28 May 2025

For DOD, the future of large language models is smaller

PATRICK TUCKER

The U.S. military is working on ways to get the power of cloud-based, big-data AI in tools that can run on local computers, draw upon more focused data sets, and remain safe from spying eyes, officials from OpenAI, Scale AI, and U.S. European Command told Defense One, part of a special broadcast airing Thursday.

When civilians query OpenAI’s ChatGPT, for example, their answers are generated by machines trained on huge amounts of data acquired from third-party sources and millions of user interactions a day. But the government has also hired OpenAI to make need-specific tools built on smaller and more unique datasets, said Sasha Baker, OpenAI’s head of national security policy.

Baker cited the company’s recent work for U.S. national laboratories on nuclear weapons safety.

“They deal with very, very sensitive data, as you might imagine, as a nuclear lab.
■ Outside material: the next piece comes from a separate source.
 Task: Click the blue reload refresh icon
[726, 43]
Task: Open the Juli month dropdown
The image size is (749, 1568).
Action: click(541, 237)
And so it was absolutely critical for us to figure out a way to make sure that both sides felt good about the security environment,” she said.

The company spearheaded a new form of generative AI that feels like a large language model trained on massive public datasets but that does not need to reach beyond a secure perimeter and perform tasks far more complex than writing a white paper or developing a business plan.

“We're now starting to see the first scientific papers coming out of the labs where they actually cite GPT as a contributor, or, in some cases, even a co-author, of some of the scientific work that they're doing,” Baker said.

Baker also said the company is already offering products that meet FedRAMP security requirements for secret and top-secret information.

Other AI tools are helping combatant commands to integrate vast new information streams. U.S. European Command has joined the Maven program run by the National Geospatial-Intelligence Agency with support from Palantir, said David Wilts, EUCOM’s chief data and artificial intelligence officer.